* _Task statement_:
Rewrite the records from the line containing "How do I perform: Click" up to and including the last line, swapping "Price" for "Total" and keeping everything else unchanged. Leave the pictures out of your answer.

* _Data excerpts_:
## Begin

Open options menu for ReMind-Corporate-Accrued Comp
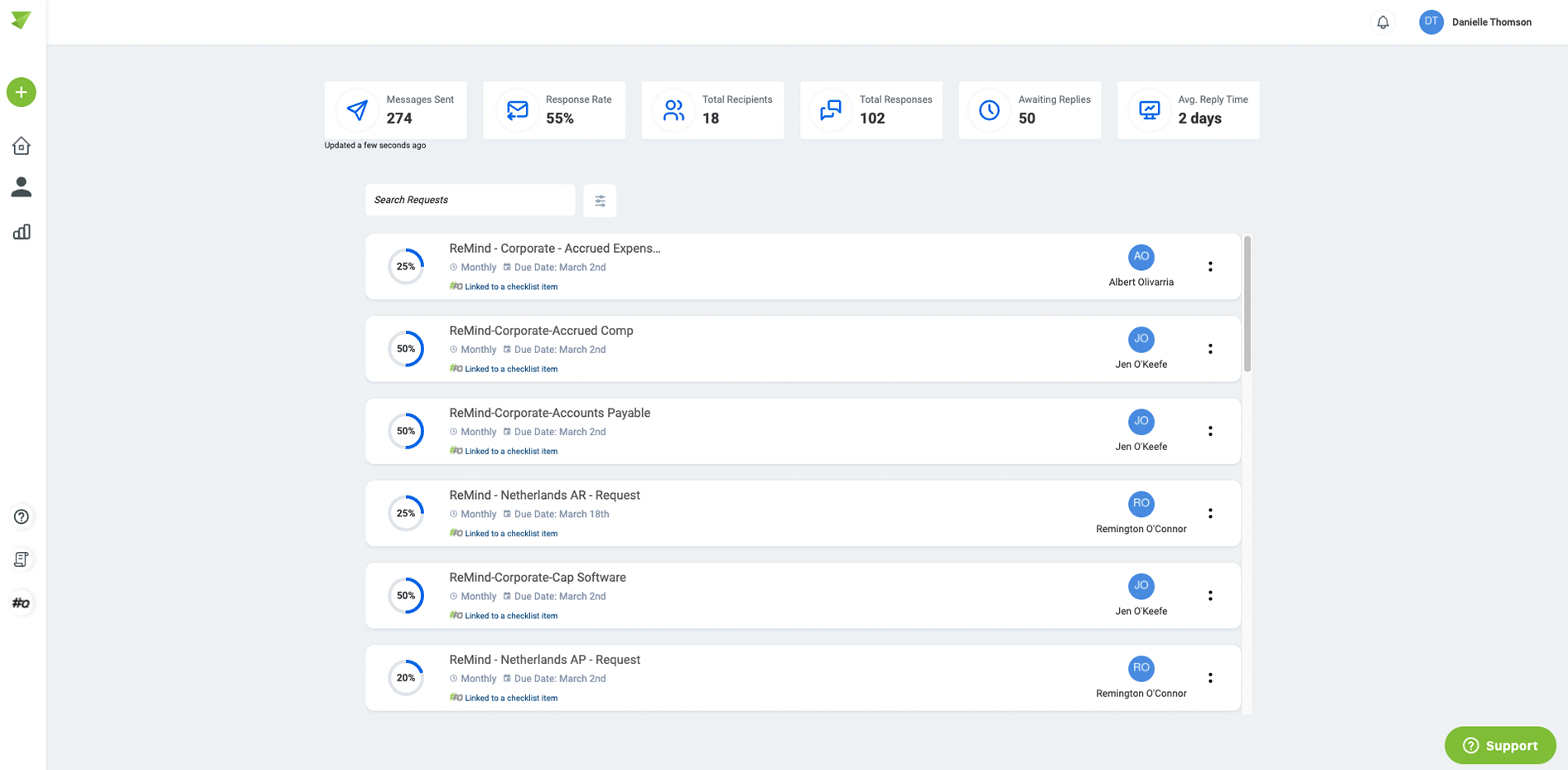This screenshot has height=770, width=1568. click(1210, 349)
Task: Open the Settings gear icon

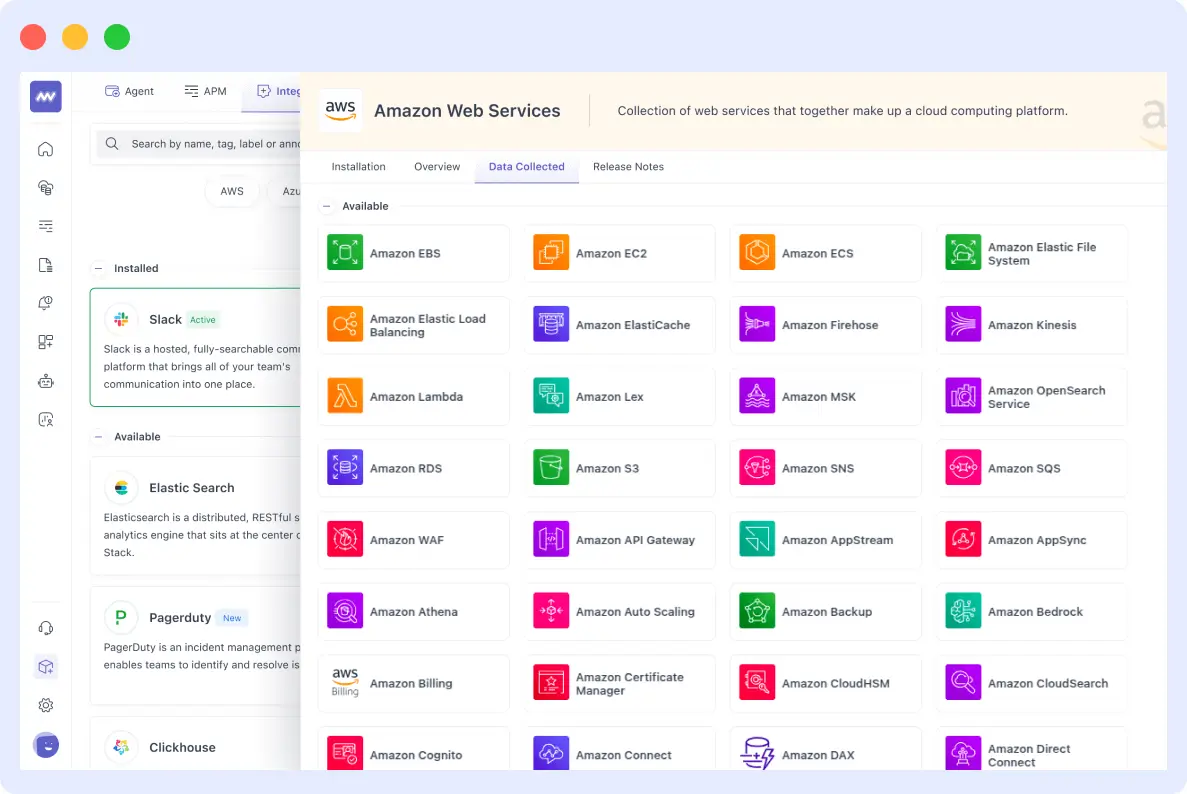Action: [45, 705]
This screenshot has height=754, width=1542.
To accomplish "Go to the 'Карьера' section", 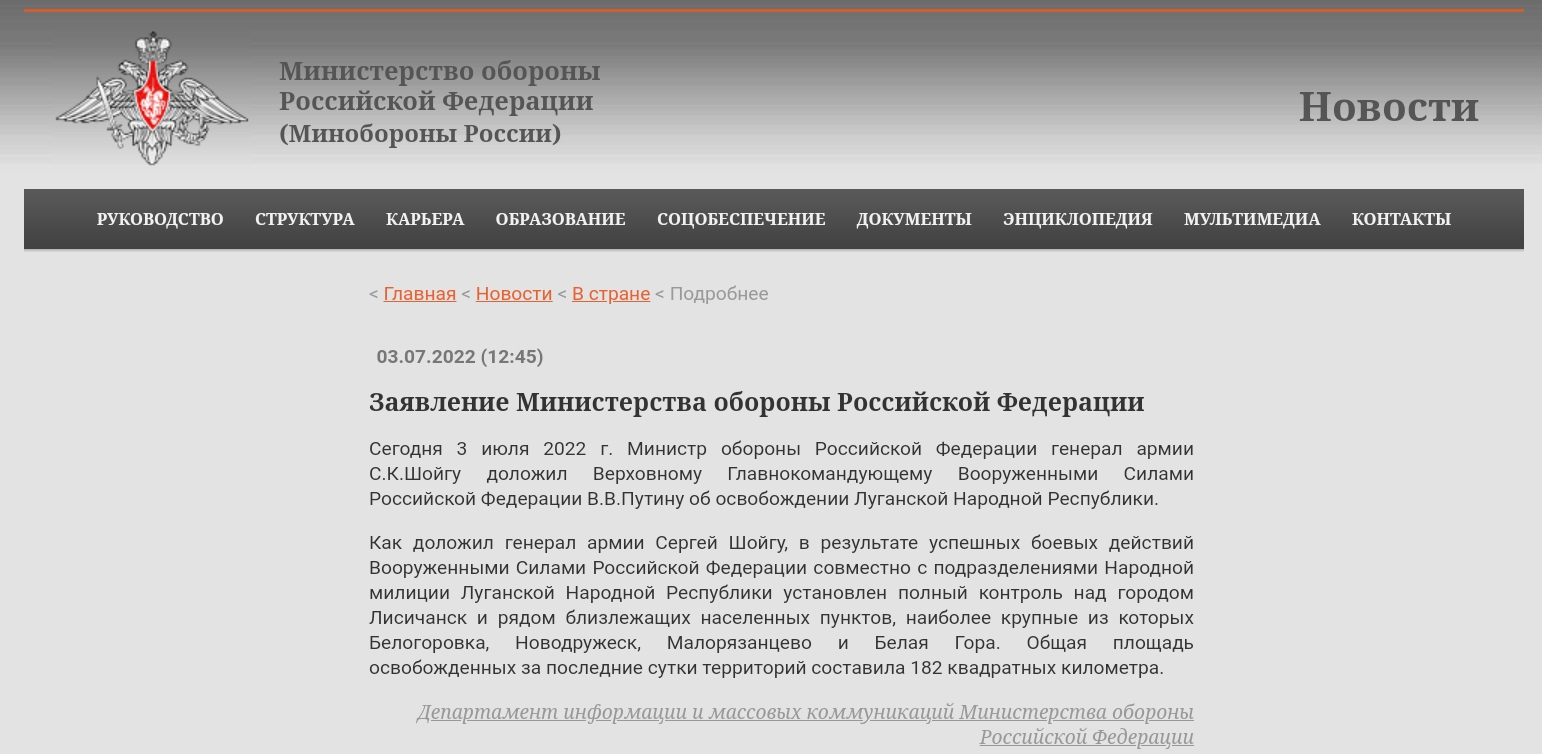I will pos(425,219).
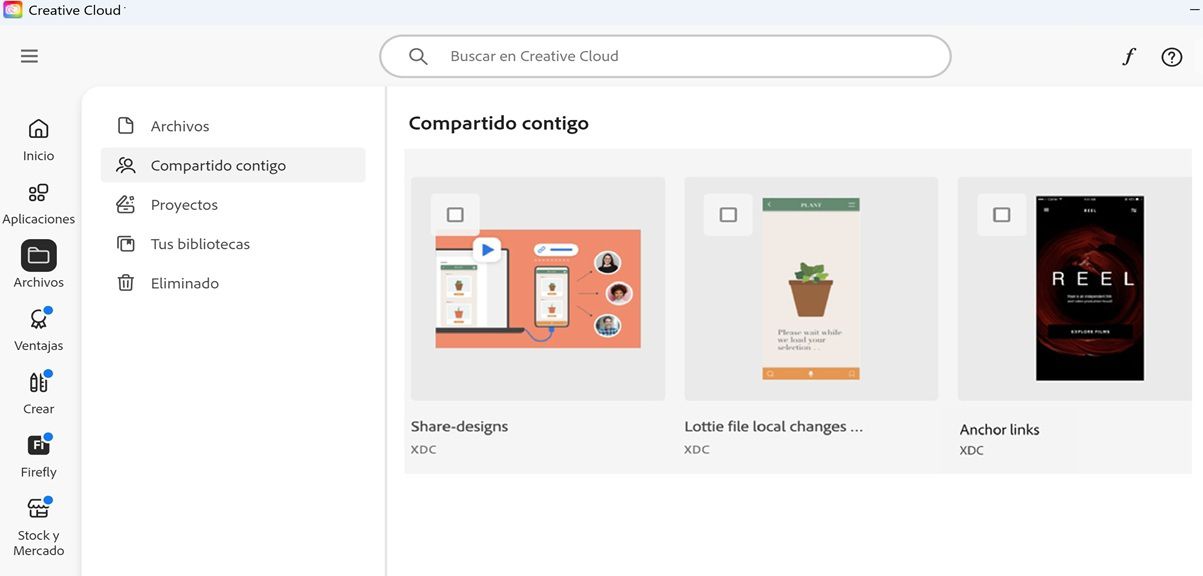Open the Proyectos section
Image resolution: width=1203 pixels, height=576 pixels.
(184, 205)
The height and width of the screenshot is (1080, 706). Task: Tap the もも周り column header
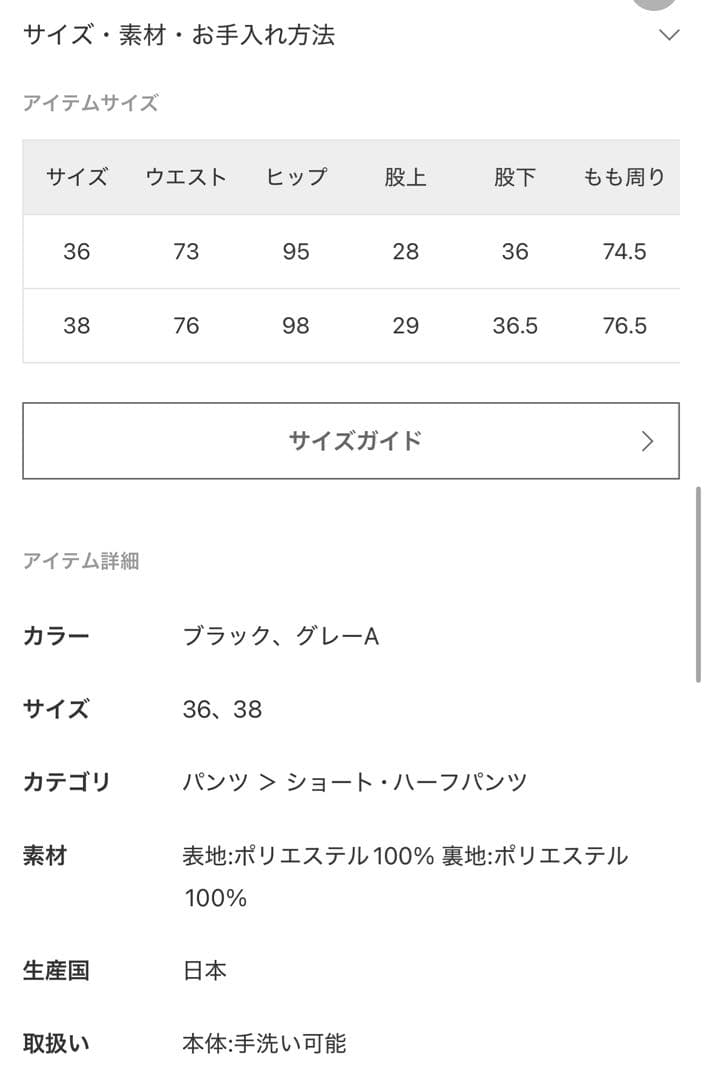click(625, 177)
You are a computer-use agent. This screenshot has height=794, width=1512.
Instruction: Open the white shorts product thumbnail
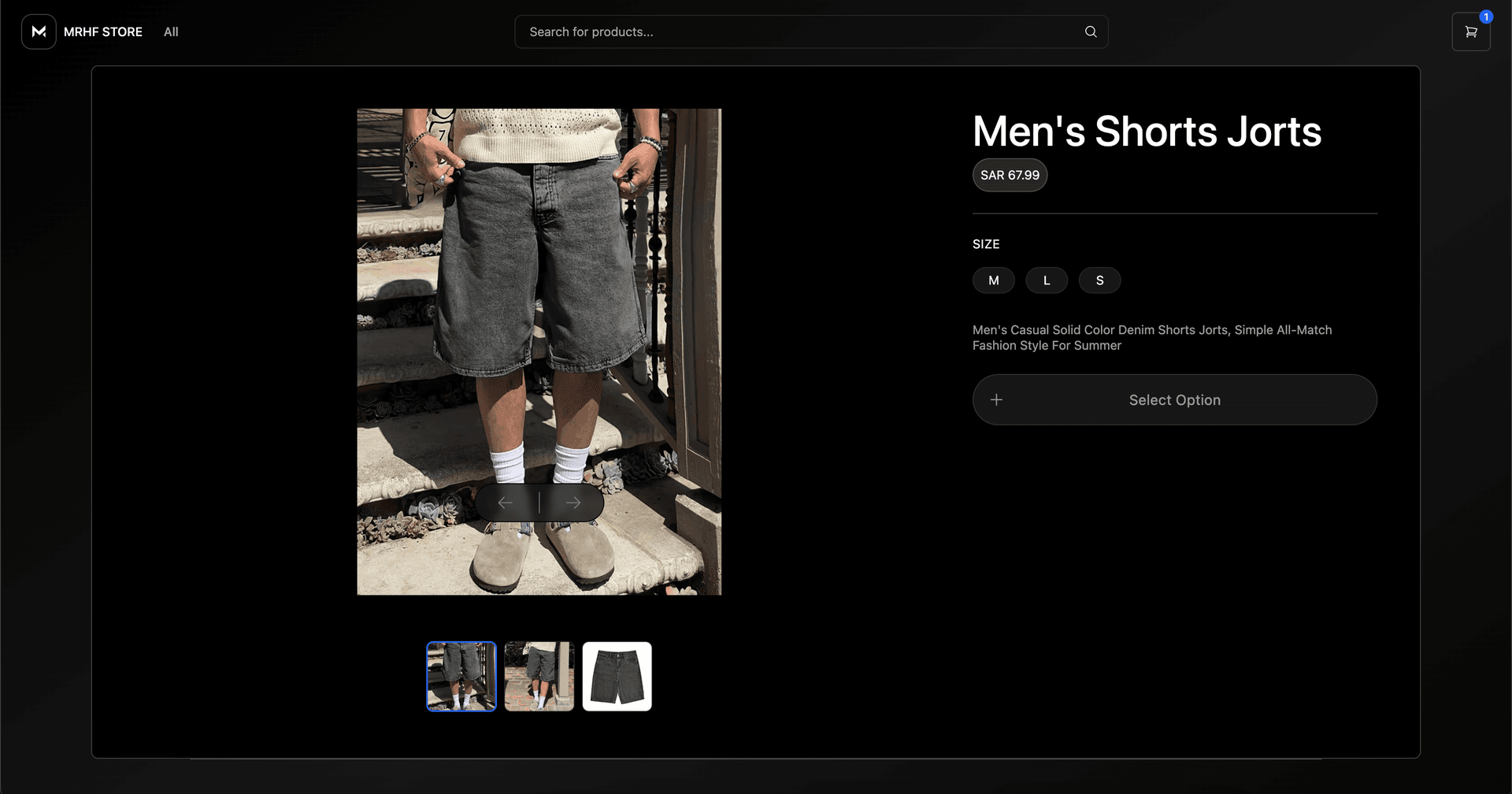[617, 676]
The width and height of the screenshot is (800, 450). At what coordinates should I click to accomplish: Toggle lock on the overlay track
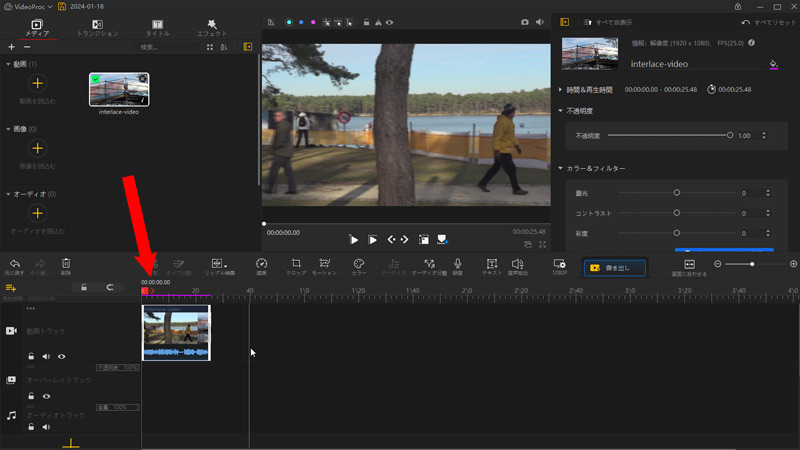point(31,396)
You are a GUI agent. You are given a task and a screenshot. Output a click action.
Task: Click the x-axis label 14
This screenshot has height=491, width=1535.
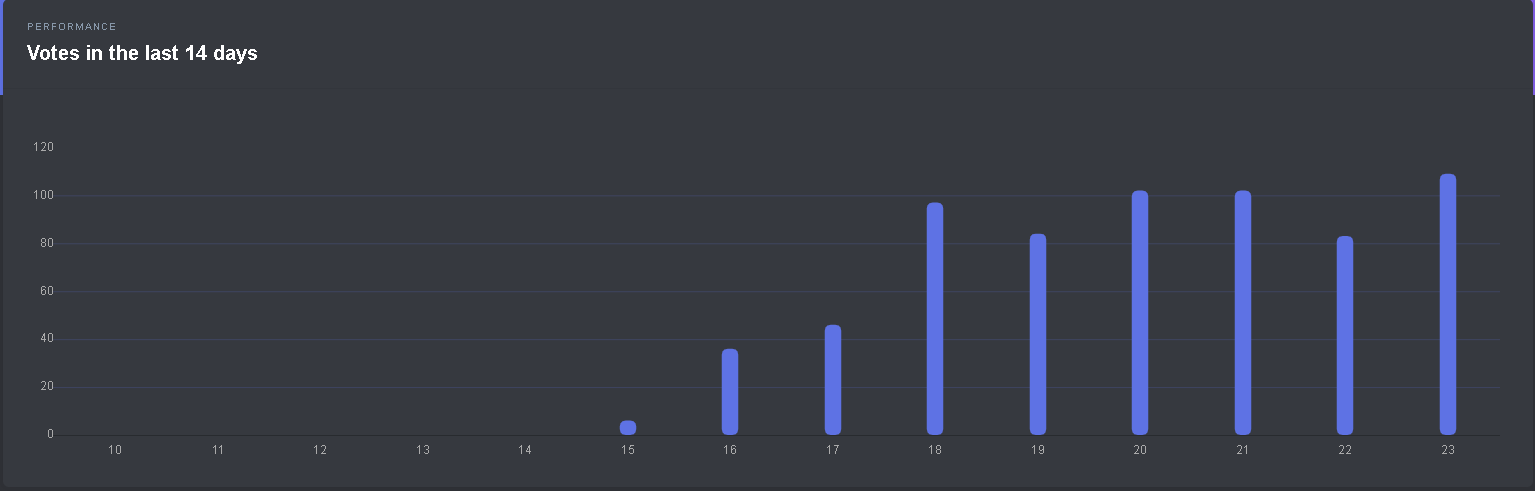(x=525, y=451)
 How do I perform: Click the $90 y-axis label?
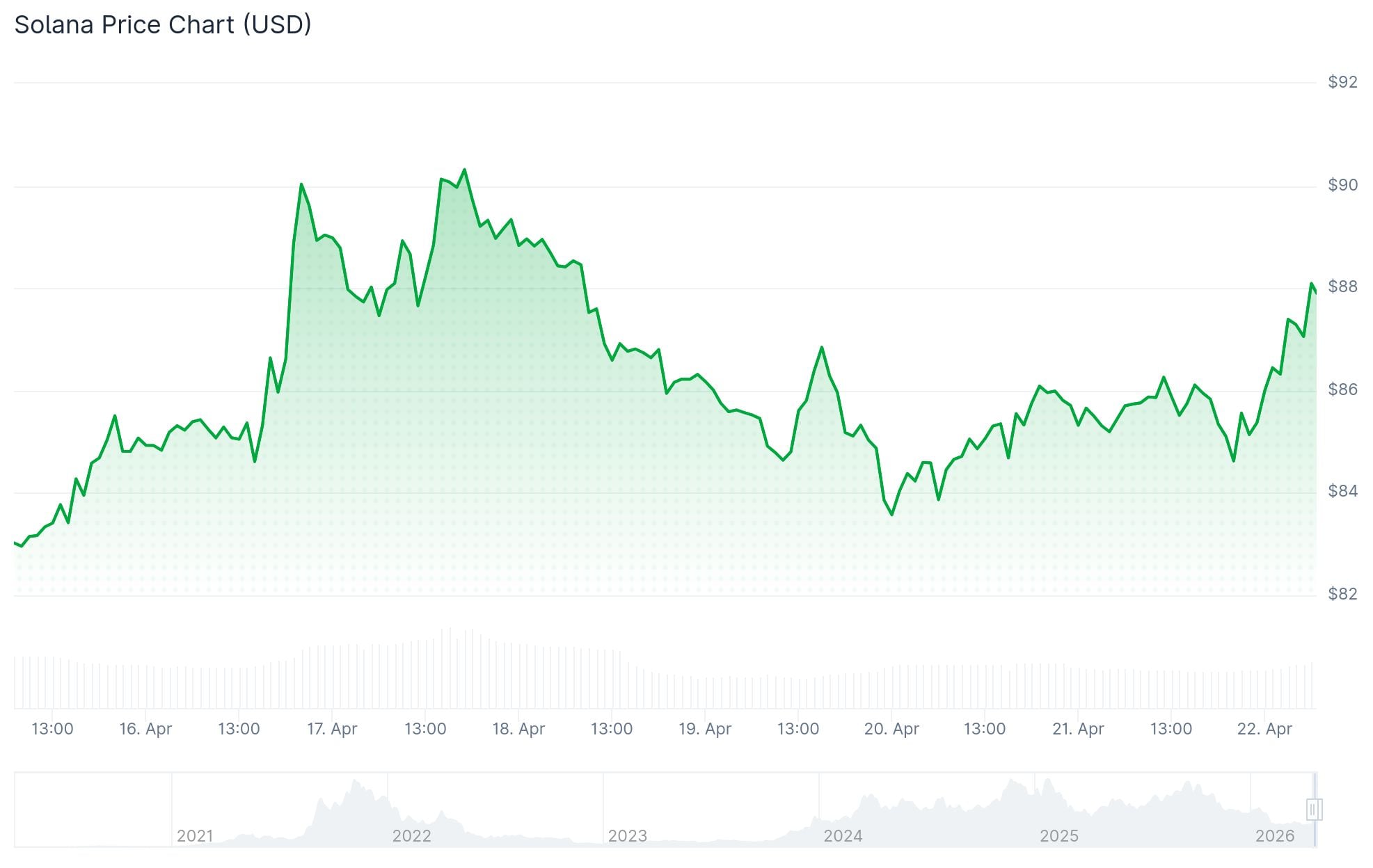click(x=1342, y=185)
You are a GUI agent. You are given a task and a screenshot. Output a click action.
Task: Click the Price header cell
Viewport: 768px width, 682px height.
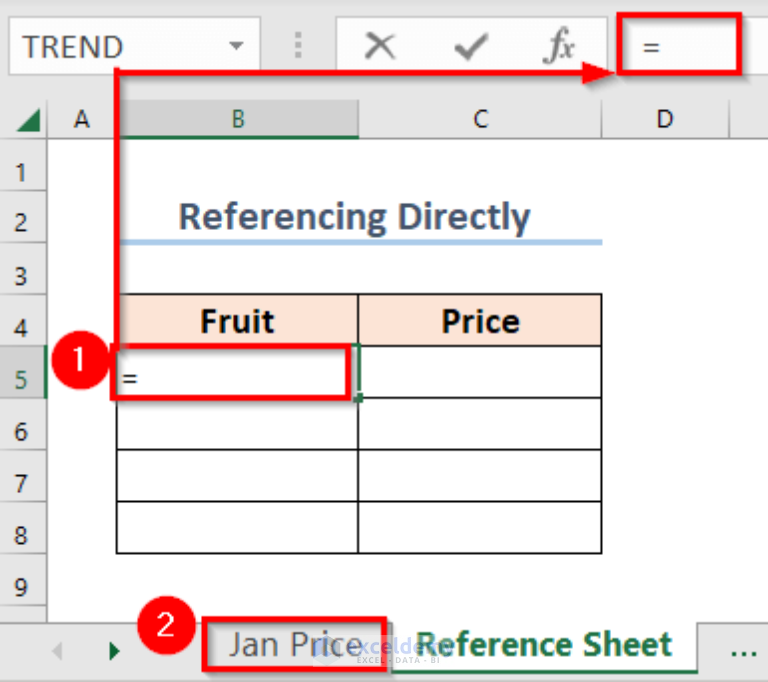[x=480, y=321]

## End

* _Correct result_:
 How do I perform: Click the $90 y-axis label?
click(x=1342, y=185)
You are a GUI agent. You are given a task and a screenshot. Output a click action.
Task: Click the Total header cell
Viewport: 768px width, 682px height.
[x=480, y=321]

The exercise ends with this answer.